[Data excerpts]
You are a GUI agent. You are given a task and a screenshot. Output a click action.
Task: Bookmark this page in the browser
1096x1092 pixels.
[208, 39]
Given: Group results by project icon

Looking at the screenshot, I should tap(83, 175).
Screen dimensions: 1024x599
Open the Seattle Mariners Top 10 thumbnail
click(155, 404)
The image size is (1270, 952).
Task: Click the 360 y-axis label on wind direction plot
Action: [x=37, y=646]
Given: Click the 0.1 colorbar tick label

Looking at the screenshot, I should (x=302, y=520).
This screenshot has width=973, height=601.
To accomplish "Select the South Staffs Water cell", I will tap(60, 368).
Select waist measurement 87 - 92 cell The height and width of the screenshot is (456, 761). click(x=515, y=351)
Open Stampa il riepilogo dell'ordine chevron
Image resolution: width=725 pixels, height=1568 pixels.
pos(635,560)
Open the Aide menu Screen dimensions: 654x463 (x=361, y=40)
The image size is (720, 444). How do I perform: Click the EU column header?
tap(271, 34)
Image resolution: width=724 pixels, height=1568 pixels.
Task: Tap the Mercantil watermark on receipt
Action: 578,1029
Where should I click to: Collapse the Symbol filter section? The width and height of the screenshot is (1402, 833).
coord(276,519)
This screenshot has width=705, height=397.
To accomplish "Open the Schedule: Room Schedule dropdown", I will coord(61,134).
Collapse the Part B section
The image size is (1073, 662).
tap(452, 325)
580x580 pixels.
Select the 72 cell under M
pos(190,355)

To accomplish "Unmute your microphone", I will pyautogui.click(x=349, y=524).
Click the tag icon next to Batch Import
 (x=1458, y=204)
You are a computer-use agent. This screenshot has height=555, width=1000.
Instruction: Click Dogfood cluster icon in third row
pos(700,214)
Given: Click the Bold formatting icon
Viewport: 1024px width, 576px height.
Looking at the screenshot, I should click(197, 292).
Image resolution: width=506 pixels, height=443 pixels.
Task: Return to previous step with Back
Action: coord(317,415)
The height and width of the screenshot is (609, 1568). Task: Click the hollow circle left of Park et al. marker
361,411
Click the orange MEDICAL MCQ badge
[/Data excerpts]
* [What the exercise asks]
The expected answer is a copy of each line above containing "agent".

* [Solution]
You are a GUI agent. You are given a task and a screenshot. Output a click action.
You are a computer-use agent. This screenshot has height=555, width=1000.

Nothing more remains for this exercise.